## TASK STATEMENT
Report how many lines in the rows below contain the string "region". Give only the number.

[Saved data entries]
- - - - - - -
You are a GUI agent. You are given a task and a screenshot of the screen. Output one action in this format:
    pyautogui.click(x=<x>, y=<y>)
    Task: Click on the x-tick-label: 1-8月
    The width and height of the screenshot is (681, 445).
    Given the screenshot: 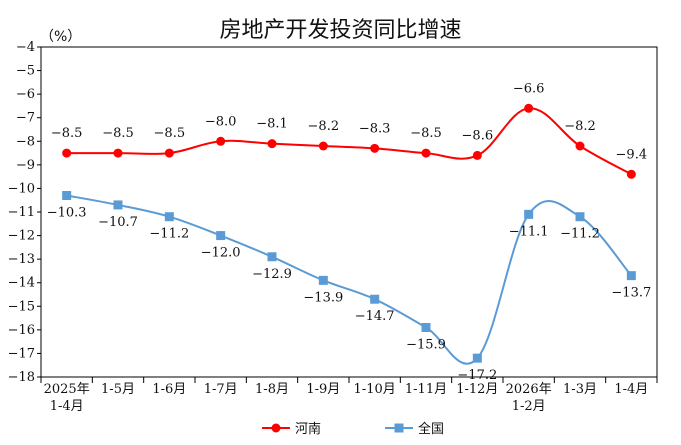 What is the action you would take?
    pyautogui.click(x=272, y=390)
    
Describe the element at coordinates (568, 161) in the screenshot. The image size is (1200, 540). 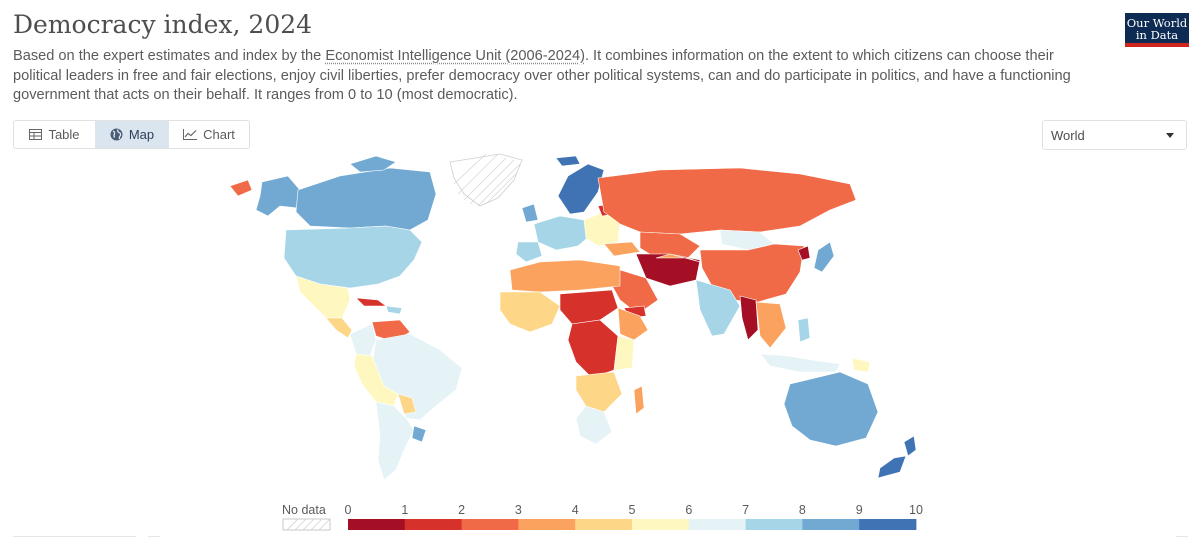
I see `region-iceland` at that location.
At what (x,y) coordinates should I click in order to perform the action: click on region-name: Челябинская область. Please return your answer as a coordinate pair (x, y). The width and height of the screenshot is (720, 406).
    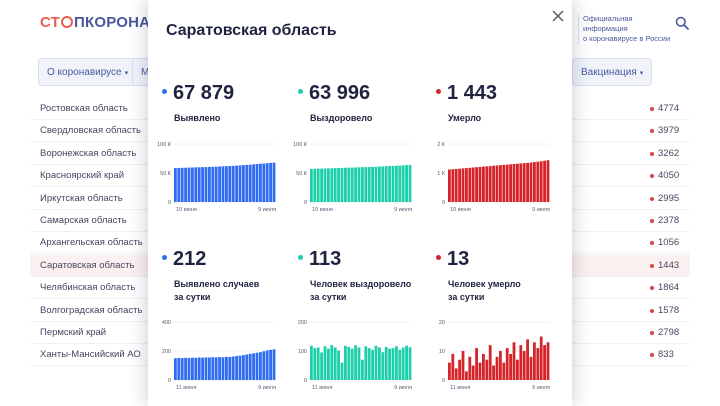
    Looking at the image, I should click on (88, 288).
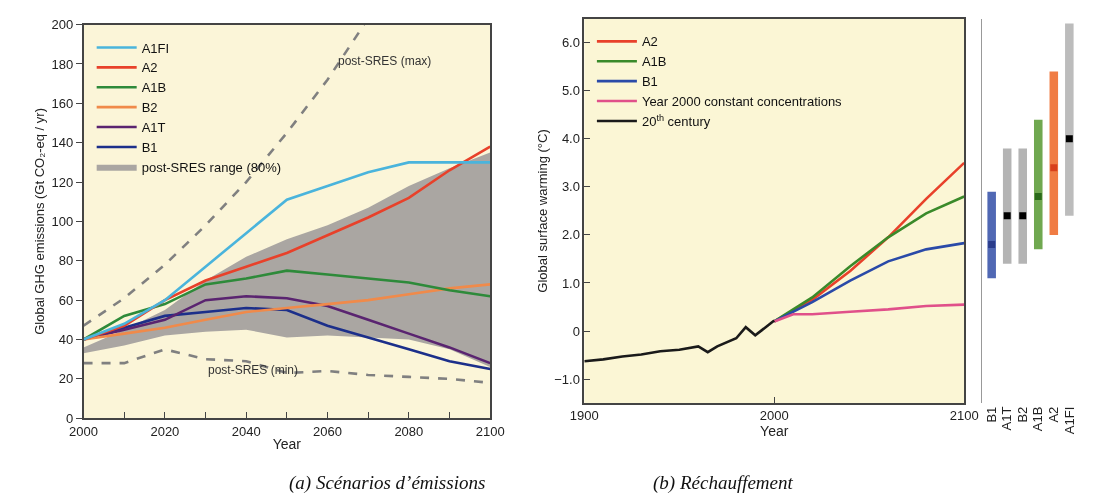 The width and height of the screenshot is (1098, 504). Describe the element at coordinates (388, 483) in the screenshot. I see `text: (a) Scénarios d’émissions` at that location.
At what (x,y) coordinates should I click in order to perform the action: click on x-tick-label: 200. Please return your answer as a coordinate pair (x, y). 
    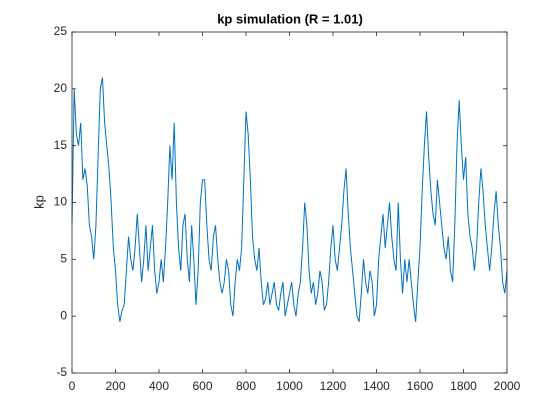
    Looking at the image, I should click on (115, 386).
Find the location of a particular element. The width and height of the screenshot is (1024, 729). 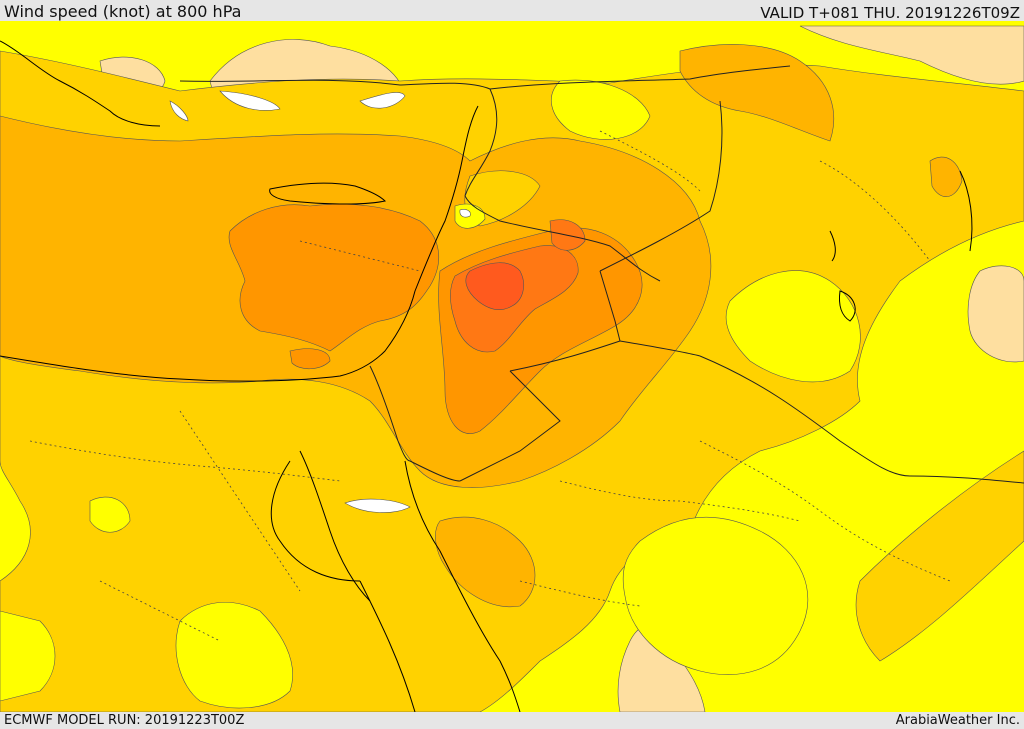

credit: ArabiaWeather Inc. is located at coordinates (958, 720).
- - - - - - -
## YOUR SOLUTION
2